'''

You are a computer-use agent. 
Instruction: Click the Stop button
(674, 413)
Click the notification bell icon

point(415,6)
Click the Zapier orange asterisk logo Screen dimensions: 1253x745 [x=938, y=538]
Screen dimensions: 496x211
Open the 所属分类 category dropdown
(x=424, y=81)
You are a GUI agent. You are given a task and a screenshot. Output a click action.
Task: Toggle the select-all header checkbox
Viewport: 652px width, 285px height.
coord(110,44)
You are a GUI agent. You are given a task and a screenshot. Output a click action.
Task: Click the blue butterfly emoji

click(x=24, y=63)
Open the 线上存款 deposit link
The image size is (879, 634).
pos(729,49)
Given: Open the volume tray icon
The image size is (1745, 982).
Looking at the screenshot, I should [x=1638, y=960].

'''
'''

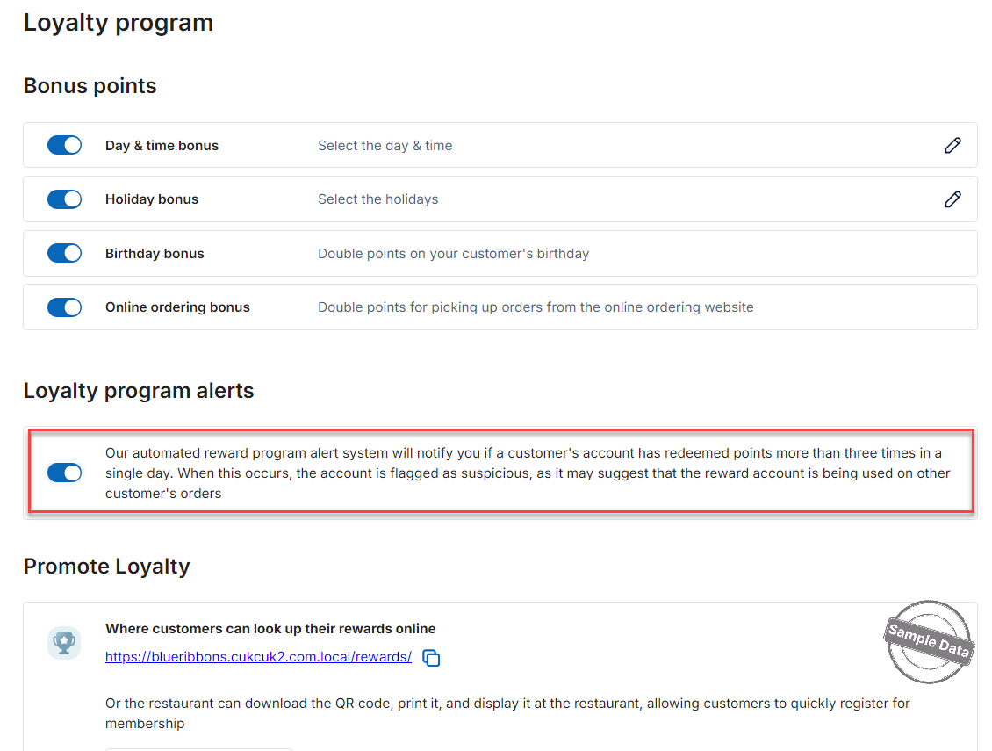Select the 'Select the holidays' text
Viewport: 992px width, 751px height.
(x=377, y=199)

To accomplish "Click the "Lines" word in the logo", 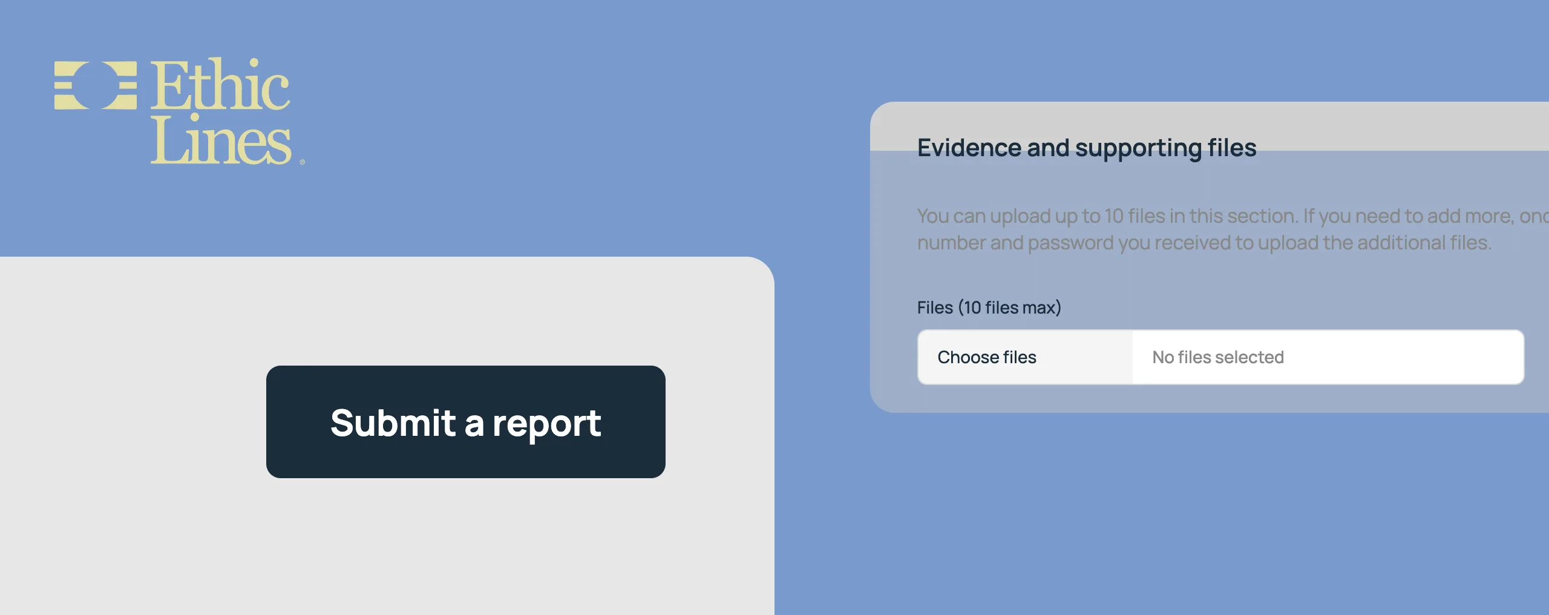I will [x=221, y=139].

'''
'''

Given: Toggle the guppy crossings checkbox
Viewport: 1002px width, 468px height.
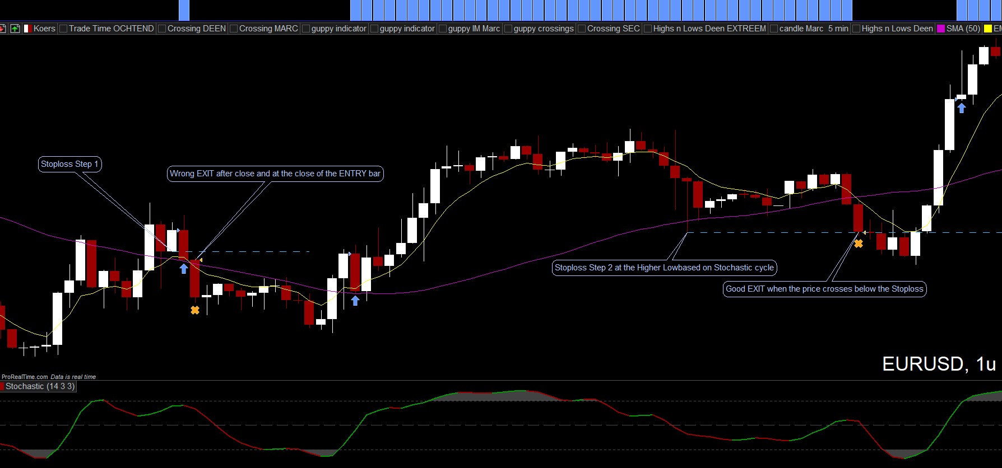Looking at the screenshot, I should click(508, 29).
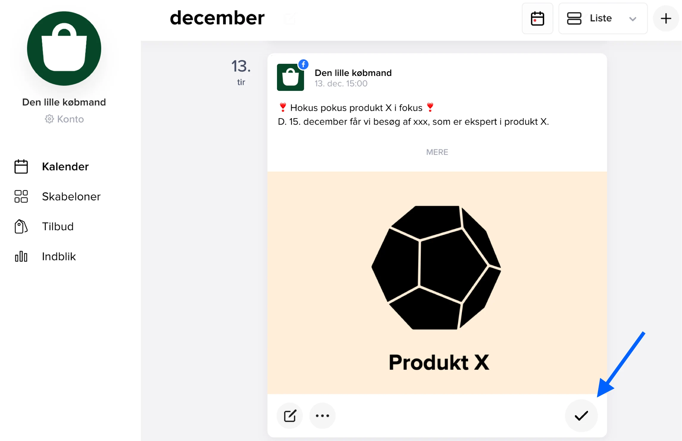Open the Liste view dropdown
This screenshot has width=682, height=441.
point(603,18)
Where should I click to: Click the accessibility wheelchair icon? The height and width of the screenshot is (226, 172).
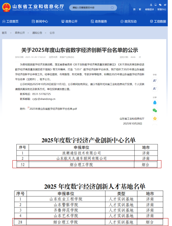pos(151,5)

'''

Convert the lines above into a Markdown table with the columns Row and Line, starting with the line that contains "You are a computer-use agent." and going on through the line that contains "coord(110,44)". Leave out blank lines.

> _RESULT FOR THIS TASK_:
| Row | Line |
|---|---|
| 1 | You are a computer-use agent.  |
| 2 | Instruction: Click the Stop button |
| 3 | (674, 413) |
| 4 | Click the notification bell icon |
| 5 | point(415,6) |
| 6 | Click the Zapier orange asterisk logo Screen dimensions: 1253x745 [x=938, y=538] |
| 7 | Screen dimensions: 496x211 |
| 8 | Open the 所属分类 category dropdown |
| 9 | (x=424, y=81) |
| 10 | You are a GUI agent. You are given a task and a screenshot. Output a click action. |
| 11 | Task: Toggle the select-all header checkbox |
| 12 | Viewport: 652px width, 285px height. |
| 13 | coord(110,44) |